◆ **Document extract**
☆ ☆ ☆ ☆ ☆ ☆ ☆
Department of Urban Development and Housing

Department overview
- Jurisdiction: State of Jharkhand
- Headquarters: Project Building, Dhurwa Ranchi, Jharkhand; 23°17′40″N 85°17′35″E﻿ / ﻿23.29436°N 85.29298°E;
- Minister responsible: Sudivya Kumar, Ministers of Urban Development and Housing;
- Department executive: Sunil Kumar, IAS, Principal Secretary (Urban Development and Housing);
- Parent department: Government of Jharkhand
- Child agencies: Directorate of Municipal Administration; State Urban Development Agency; Jharkhand State Housing Board; (JUIDCO); (JUTCOL); Ranchi Smart City Corporation Limited;
- Website: Official website

= Department of Urban Development and Housing, Jharkhand =

Department of Government of Jharkhand

The Department of Urban Development and Housing, Jharkhand, (UDHD) is a department of the Government of Jharkhand responsible for urban planning, housing and municipal governance in the state. It oversees urban local bodies including municipal corporations, municipalities, nagar panchayats and notified area committees and implements schemes related to infrastructure, sanitation, water supply, solid waste management and housing for weaker sections. The department also prepares city development plans and master plans, that includes regularisation of unauthorized buildings, development of new townships in major cities, and measures like reduced water connection charges with free connections for below-poverty-line households.

==Functions==
- Oversight of urban local bodies including municipal corporations, municipalities, nagar panchayats and notified area committees, including implementing schemes such as PMAY-Urban.
- Preparation and implementation of urban water supply schemes, including using Public Private Partnership models.
- Development of city sanitation plans covering water supply, access to toilets, waste water management, storm water drainage and solid waste management.
- Launching and providing various e-services such as building plan approval, property tax management, water connection management, municipal license system, issuance of birth and death certificates as well as grievance redressal.
- Implementation of reforms to strengthen accountability, transparency, and service monitoring, such as QR code / RFID-based tracking for waste collection.

==Ministerial team==
The Department is headed by the Cabinet Minister for Urban Development and Housing. Since December 2024, Sudivya Kumar holds the portfolio of Urban Development and Housing Minister of Jharkhand.
☆ ☆ ☆ ☆ ☆ ☆ ☆
◆ **What the exercise asks**
Using the Jharkhand housing department text above, mark each statement yes or no, and quote the words that decide it. 1. The department's headquarters is in the Project Building at Dhurwa, Ranchi. 2. Sudivya Kumar has held the Urban Development and Housing portfolio since December 2023. 3. The department's e-services include issuing birth and death certificates.

◆ **Available data**
☆ ☆ ☆ ☆ ☆ ☆ ☆
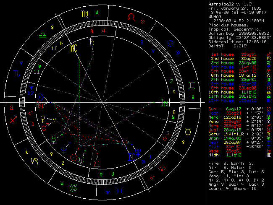273x205 pixels.
Task: Click the green Libra scales glyph
Action: (43, 36)
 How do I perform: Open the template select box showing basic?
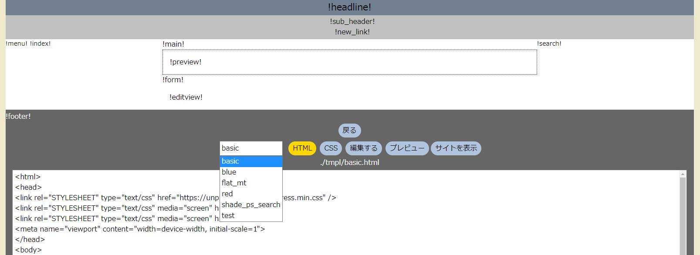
☆ ☆ ☆ ☆ ☆ ☆ ☆
◆ **Solution for this problem**
1. Yes: "Headquarters: Project Building, Dhurwa Ranchi, Jharkhand"
2. No: "Since December 2024, Sudivya Kumar holds the portfolio of Urban Development and Housing Minister of Jharkhand."
3. Yes: "issuance of birth and death certificates"